GLARE 1.0 User's Guide

GLARE stands for Global Library Assessment of REagents. The concepts and details about this software are published in "Jean-François Truchon and Christopher I. Bayly, Journal of Chemical Information and Modeling (2006) Vol. 46, pp 1536-1548". The purpose of this software is to take large lists of reagents in the context of a combinatorial library with two or more dimensions and produce a reduced list that follows 'goodness' criteria applied on the combinatorial products formed by those reagents. An example of 'goodness' criteria would be the Lipinski rule of five. The idea here is not to definitively select the reagents for the synthesis, but rather to reduce the original reagent lists based on some user criteria and to ensure that any reagent remaining after GLARE optimization will form a 'good' product with the reagents remaining in the other dimensions. In fact, in designing GLARE, we spent a lot of attention on trying to retain the maximum number of reagents that are likely to lead to 'good' products. Often, more than one property is considered, making GLARE a multi-objective optimizer. For example, GLARE can take out of the cherry picking equation the problem forming too greasy or too large MW libraries, helping the chemist to spend more time on other considerations that might be more reagents oriented as opposed to products oriented.

We tried hard to make this software generally applicable in real and difficult situations such as immense combinatorial starting points (e.g. 1000x1000x1000x1000 products), and cases where large discrepancies between dimension list sizes exist (e.g. 100x6000 products). The timings that we obtained, as shown in the reference above, allow the optimization of very large initial combinatorial libraries (>10¹² products) possible on common workstations on the <1 s up to 2 minutes time scale.

Property offset calculation

In GLARE, the properties of the products are calculated with a simple addition of the properties of the reagents. This avoids building the actual products and saves a lot of CPU time. This translates into this equation:

where 'offset' is a correction that is specific to each property and D is the number of dimension.


Compound: (1)	(2)	(3)
HBA: 1	2	2

Figure 1. LIB03 (GLARE reference) example.

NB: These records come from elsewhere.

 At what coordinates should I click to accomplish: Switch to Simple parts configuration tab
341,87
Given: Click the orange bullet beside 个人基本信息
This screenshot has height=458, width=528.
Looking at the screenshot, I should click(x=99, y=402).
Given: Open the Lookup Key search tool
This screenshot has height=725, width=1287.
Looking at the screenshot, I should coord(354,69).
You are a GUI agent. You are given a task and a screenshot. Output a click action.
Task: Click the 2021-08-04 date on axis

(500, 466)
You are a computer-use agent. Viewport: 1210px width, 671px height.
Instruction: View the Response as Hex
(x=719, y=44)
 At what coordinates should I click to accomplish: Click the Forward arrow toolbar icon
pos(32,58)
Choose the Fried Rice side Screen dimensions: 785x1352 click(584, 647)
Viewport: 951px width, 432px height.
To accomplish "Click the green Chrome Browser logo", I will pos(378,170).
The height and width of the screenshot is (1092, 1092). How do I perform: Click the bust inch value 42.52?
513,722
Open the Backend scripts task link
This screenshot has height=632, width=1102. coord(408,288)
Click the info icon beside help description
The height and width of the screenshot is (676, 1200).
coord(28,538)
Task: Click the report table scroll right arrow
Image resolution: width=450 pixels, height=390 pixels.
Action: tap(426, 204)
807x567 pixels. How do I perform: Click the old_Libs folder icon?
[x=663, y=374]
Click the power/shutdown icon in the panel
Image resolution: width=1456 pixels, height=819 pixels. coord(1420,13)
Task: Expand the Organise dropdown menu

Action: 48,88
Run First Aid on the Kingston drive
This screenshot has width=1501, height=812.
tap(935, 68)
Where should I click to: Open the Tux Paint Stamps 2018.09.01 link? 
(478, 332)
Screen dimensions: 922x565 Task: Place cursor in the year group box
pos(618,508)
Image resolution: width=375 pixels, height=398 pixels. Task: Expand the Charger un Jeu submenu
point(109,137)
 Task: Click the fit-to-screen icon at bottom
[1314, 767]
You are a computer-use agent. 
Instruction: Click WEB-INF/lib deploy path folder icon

Ex: HBA(3) = offset(HBA) + HBA(1) + HBA(2)

In the example of Figure 1, the offset(HBA) is -1.Therefore the HBA of all the products of LIB03 can be calculated using the formula above with -1 as an offset. Therefore the input files only require the properties for every reagent used. The only math that GLARE does to calculate the product properties is to sum the property pertaining to each of the reagent involved in the combinatorial product. The offset for each property considered can be calculated from a single example and be used as described in the input data files section. The additivity of the properties is assumed and has been verified for a number of simple properties such as the number of hydrogen bond acceptors, the number of hydrogen bond donors, logP, molecular weight, the number of non-hydrogen atoms, the polar surface area, the number of rotatetable bonds, and more.

Input data files

Each dimension is defined by a list of reagents. The only thing that matters for GLARE is the unique identifier of the reagent and its properties. The general syntax is: REAGENT_ID [value]. For example, a reagent data file could be:

------------------------------------------------

MFCD00000297 1 1 0 24 3.4

MFCD00000357 1 1 0 16 3.5

MFCD00000452 1 1 0 6 0.8

…

-------------------------------------------------

The offset in GLARE is incorporated the same way and this is simply a dimension with a single reagent with the properties of the offset:

-------------------------------------------------

offset -1.0 -1.0 0.0 1.0 -1.0

-------------------------------------------------

Each column after the reagent_id corresponds to a property and the filtering rule will consider that they are the same in all input data files. A dimension can be defined in more than one input data file as outlined in the command input file section.

Command input file

The command file contains the data definition that is how each dimension needs to be combined and the filtering rules to apply. It does not contain parameter specific to the optimization control, this belongs to the command line options described later in this document. In the next two tables, the keywords recognized by GLARE are described.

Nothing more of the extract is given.